▶ [EXERCISE DIRECTIONS]
Every entry must come back exactly as it was written.

▶ [THE DATA]

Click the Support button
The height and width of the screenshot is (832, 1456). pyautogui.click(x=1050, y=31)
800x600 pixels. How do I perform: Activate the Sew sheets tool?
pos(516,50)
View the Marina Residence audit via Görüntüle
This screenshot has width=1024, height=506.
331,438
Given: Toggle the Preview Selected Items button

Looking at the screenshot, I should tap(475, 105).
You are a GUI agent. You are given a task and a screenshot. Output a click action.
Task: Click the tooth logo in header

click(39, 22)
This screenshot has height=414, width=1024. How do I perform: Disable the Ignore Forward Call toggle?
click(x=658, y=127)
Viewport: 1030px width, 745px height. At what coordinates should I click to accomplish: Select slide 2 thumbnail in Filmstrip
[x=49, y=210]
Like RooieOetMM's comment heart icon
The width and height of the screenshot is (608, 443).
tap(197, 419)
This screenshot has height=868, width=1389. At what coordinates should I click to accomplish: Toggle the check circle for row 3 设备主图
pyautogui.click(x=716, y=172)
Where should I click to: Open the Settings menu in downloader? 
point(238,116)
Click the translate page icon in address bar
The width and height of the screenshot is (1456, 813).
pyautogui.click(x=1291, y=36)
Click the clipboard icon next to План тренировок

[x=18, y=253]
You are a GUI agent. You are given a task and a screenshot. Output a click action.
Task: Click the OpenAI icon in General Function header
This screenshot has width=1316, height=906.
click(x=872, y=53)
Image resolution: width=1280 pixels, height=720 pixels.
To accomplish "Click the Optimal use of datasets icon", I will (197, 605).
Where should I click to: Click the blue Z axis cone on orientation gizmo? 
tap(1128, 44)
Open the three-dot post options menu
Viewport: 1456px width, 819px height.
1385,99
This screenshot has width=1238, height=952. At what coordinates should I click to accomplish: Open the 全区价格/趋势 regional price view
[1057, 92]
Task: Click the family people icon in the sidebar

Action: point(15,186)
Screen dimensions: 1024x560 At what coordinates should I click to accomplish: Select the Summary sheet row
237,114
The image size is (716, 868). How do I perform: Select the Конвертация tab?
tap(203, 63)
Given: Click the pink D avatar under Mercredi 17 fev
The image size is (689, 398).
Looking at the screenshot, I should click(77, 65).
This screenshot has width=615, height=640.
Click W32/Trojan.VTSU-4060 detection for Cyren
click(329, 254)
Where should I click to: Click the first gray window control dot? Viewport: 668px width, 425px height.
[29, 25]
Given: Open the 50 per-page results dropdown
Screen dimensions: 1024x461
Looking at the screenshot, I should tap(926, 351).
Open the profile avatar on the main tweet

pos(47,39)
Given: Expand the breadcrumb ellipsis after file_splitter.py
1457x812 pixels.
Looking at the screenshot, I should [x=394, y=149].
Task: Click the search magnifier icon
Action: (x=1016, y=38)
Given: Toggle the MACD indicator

▶ [RESPONSE FOR THIS EXERCISE]
Click the Support button
The height and width of the screenshot is (832, 1456). pyautogui.click(x=1050, y=31)
800x600 pixels. How do I perform: Activate the Sew sheets tool?
pos(516,50)
View the Marina Residence audit via Görüntüle
This screenshot has width=1024, height=506.
331,438
Given: Toggle the Preview Selected Items button

Looking at the screenshot, I should tap(475, 105).
You are a GUI agent. You are given a task and a screenshot. Output a click action.
Task: Click the tooth logo in header

click(39, 22)
This screenshot has height=414, width=1024. How do I perform: Disable the Ignore Forward Call toggle?
click(x=658, y=127)
Viewport: 1030px width, 745px height. At what coordinates should I click to accomplish: Select slide 2 thumbnail in Filmstrip
[x=49, y=210]
Like RooieOetMM's comment heart icon
The width and height of the screenshot is (608, 443).
tap(197, 419)
This screenshot has height=868, width=1389. At what coordinates should I click to accomplish: Toggle the check circle for row 3 设备主图
pyautogui.click(x=716, y=172)
Where should I click to: Open the Settings menu in downloader? 
point(238,116)
Click the translate page icon in address bar
The width and height of the screenshot is (1456, 813).
pyautogui.click(x=1291, y=36)
Click the clipboard icon next to План тренировок

[x=18, y=253]
You are a GUI agent. You are given a task and a screenshot. Output a click action.
Task: Click the OpenAI icon in General Function header
This screenshot has width=1316, height=906.
click(x=872, y=53)
Image resolution: width=1280 pixels, height=720 pixels.
To accomplish "Click the Optimal use of datasets icon", I will (197, 605).
Where should I click to: Click the blue Z axis cone on orientation gizmo? 
tap(1128, 44)
Open the three-dot post options menu
Viewport: 1456px width, 819px height.
1385,99
This screenshot has width=1238, height=952. At what coordinates should I click to accomplish: Open the 全区价格/趋势 regional price view
[1057, 92]
Task: Click the family people icon in the sidebar

Action: point(15,186)
Screen dimensions: 1024x560 At what coordinates should I click to accomplish: Select the Summary sheet row
237,114
The image size is (716, 868). How do I perform: Select the Конвертация tab?
tap(203, 63)
Given: Click the pink D avatar under Mercredi 17 fev
The image size is (689, 398).
Looking at the screenshot, I should click(77, 65).
This screenshot has width=615, height=640.
Click W32/Trojan.VTSU-4060 detection for Cyren
click(329, 254)
Where should I click to: Click the first gray window control dot? Viewport: 668px width, 425px height.
[29, 25]
Given: Open the 50 per-page results dropdown
Screen dimensions: 1024x461
Looking at the screenshot, I should tap(926, 351).
Open the profile avatar on the main tweet

pos(47,39)
Given: Expand the breadcrumb ellipsis after file_splitter.py
1457x812 pixels.
Looking at the screenshot, I should [x=394, y=149].
Task: Click the search magnifier icon
Action: (x=1016, y=38)
Given: Toggle the MACD indicator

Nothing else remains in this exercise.